Сабуров внимательно прочёл письмо до конца. Оно было не длинное — привет от родных, несколько слов о работе, пожелание поскорее разбить фашистов, в конце две строчки детских каракулей, написанных старшим сыном, и потом несколько нетвёрдых палочек, сделанных детской рукой, которой водила рука матери, и приписка: «А это написала сама Галочка...»

Что ответить? Всегда в таких случаях Сабуров знал, что ответить можно только одно: он убит, его нет, — и всё-таки всегда он неизменно думал над этим, словно писал ответ в первый раз. Что ответить? В самом деле, что ответить?

Он вспомнил маленькую фигурку Парфенова, лежавшего навзничь на цементном полу, его бледное лицо и подложенные под голову полевые сумки. Этот человек, который погиб у него в первый же день боёв и которого он до этого очень мало знал, был для него товарищем по оружию, одним из многих, слишком многих, которые дрались рядом с ним и погибли рядом с ним, тогда как он сам остался цел. Он привык к этому, привык к войне, и ему было просто сказать себе: вот был Парфенов, он сражался и убит. Но там, в Пензе, на улице Маркса, 24, эти слова — «он убит» — были катастрофой, потерей всех надежд. После этих слов там, на улице Карла Маркса, 24, жена переставала называться женой и становилась вдовой, дети переставали называться просто детьми, — они уже назывались сиротами. Это было не только горе, это была полная перемена жизни, всего будущего. И всегда, когда он писал такие письма, он больше всего боялся, чтобы тому, кто прочтёт, не показалось, что ему, писавшему, было легко. Ему хотелось, чтобы они почувствовали, что им пишет товарищ по горю — тогда всё же легче прочесть. Может быть, даже не то: не легче, но не так обидно, но так скорбно прочесть...

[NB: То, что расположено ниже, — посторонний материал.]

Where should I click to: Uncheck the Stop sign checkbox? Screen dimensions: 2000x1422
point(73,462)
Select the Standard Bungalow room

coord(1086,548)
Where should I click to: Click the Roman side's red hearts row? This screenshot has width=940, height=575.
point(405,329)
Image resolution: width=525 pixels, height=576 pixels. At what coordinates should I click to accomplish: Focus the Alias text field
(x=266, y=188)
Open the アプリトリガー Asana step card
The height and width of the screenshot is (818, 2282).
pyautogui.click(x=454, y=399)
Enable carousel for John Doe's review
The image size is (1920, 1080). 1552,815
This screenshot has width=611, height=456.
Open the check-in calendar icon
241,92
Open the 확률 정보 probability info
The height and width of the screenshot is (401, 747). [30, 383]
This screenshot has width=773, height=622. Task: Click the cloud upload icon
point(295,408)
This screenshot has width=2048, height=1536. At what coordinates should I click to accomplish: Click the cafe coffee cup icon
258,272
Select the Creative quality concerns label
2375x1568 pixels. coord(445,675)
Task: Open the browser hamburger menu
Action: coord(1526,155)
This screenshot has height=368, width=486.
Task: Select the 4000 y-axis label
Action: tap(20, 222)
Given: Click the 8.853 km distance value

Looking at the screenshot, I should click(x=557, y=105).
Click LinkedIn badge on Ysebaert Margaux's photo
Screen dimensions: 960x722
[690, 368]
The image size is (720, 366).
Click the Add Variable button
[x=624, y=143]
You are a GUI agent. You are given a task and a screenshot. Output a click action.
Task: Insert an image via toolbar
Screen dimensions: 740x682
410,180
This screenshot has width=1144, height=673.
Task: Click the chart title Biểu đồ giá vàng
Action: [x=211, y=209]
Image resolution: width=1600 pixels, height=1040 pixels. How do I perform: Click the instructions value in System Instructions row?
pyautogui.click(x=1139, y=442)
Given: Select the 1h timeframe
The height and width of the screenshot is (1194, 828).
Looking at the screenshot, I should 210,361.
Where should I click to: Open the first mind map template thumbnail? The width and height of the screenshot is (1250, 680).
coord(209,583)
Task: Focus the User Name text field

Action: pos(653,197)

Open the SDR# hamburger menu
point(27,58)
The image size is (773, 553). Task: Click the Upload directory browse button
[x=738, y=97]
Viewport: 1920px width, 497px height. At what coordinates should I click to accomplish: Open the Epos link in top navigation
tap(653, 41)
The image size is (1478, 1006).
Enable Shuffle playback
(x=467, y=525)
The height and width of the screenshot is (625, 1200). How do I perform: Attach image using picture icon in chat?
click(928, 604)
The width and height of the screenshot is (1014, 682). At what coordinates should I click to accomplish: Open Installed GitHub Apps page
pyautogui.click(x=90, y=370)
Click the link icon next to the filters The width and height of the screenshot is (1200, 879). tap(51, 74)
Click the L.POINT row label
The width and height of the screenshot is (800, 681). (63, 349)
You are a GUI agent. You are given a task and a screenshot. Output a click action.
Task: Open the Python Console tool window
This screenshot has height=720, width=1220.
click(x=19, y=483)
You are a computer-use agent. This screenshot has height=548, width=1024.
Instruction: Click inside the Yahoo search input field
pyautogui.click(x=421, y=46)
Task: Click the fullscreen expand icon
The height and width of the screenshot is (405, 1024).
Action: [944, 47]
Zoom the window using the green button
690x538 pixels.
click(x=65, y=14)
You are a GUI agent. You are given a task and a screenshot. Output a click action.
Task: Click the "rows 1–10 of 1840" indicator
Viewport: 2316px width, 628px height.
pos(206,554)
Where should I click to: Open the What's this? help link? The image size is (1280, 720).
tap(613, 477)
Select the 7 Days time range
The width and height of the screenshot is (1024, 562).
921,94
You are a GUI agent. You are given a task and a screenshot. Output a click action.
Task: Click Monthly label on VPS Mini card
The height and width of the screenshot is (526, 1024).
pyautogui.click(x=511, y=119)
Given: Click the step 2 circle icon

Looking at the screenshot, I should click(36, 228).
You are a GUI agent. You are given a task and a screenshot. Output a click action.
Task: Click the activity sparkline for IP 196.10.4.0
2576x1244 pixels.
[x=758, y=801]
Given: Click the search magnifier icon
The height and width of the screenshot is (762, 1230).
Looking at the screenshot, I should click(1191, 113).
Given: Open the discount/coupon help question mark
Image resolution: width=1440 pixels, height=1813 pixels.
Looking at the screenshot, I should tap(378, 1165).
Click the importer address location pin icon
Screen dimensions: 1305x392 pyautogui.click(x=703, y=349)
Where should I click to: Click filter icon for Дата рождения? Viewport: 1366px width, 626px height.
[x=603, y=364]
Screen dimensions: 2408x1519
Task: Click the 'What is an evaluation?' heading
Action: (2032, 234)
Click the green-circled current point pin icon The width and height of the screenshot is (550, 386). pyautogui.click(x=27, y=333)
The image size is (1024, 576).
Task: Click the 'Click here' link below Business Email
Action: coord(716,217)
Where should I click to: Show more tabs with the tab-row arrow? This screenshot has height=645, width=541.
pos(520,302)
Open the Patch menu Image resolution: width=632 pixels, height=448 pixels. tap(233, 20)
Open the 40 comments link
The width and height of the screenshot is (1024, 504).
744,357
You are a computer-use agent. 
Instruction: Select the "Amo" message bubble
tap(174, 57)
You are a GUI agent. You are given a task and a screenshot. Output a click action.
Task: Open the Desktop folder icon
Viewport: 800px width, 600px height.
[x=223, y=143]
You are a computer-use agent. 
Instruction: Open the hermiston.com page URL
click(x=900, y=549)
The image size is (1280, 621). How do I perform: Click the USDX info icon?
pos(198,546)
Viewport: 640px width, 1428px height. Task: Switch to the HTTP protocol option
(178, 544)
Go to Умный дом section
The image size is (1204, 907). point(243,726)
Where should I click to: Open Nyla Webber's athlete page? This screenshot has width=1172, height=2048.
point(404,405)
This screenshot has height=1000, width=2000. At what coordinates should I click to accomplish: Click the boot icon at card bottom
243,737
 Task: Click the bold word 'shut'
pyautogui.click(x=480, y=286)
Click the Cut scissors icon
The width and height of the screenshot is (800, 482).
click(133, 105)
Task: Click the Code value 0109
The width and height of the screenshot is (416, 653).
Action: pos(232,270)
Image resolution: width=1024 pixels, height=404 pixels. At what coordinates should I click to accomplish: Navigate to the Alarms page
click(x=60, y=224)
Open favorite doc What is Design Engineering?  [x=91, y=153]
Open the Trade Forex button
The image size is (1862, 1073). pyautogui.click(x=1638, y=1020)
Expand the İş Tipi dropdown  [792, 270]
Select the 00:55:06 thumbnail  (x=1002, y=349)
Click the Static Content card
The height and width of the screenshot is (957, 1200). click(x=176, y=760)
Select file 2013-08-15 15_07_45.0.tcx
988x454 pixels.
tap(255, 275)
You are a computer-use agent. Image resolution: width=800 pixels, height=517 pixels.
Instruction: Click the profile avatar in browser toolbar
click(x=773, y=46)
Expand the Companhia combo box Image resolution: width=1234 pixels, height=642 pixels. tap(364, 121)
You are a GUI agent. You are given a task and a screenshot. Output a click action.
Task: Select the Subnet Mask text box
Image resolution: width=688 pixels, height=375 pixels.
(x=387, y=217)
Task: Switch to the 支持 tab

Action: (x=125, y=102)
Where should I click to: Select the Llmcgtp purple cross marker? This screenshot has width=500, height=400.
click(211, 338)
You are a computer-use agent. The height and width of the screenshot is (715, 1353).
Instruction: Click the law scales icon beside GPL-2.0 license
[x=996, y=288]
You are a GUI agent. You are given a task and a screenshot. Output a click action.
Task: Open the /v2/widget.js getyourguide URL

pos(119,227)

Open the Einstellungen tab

Людям иногда нужна ложь, он знал это. Они непременно хотят, чтобы тот, кого они любили, умер героически пли, как это пишут, пал смертью храбрых... Они хотят, чтобы он не просто погиб, — чтобы он погиб, сделав что-то важное, и они непременно хотят, чтобы он их вспомнил перед смертью.

И Сабуров, когда отвечал на письма, всегда старался утолить это желание, и, когда нужно было, он лгал, лгал больше или меньше — это была единственная ложь, которая его не смущала. Он взял ручку и, вырвав из блокнота листок, начал писать своим быстрым, размашистым почерком. Написал о том, как они служили вместе с Парфёновым, как Парфёнов героически погиб здесь в ночном бою, в Сталинграде (что было правдой), и как он, прежде чем упасть, сам застрелил трёх немцев (что было неправдой), и как умер на руках у Сабурова, и как перед смертью вспоминал сына Володю и просил передать ему, чтобы тот помнил об отце.

Закончив письмо, Сабуров взял лежавшую перед ним фотографию и, прежде чем вложить в конверт, посмотрел на неё. Она была снята ещё в Саратове, где они переформировывались: маленький Парфенов стоял в воинственной позе, придерживая рукой кобуру нагана, — наверное, на этом настоял фотограф.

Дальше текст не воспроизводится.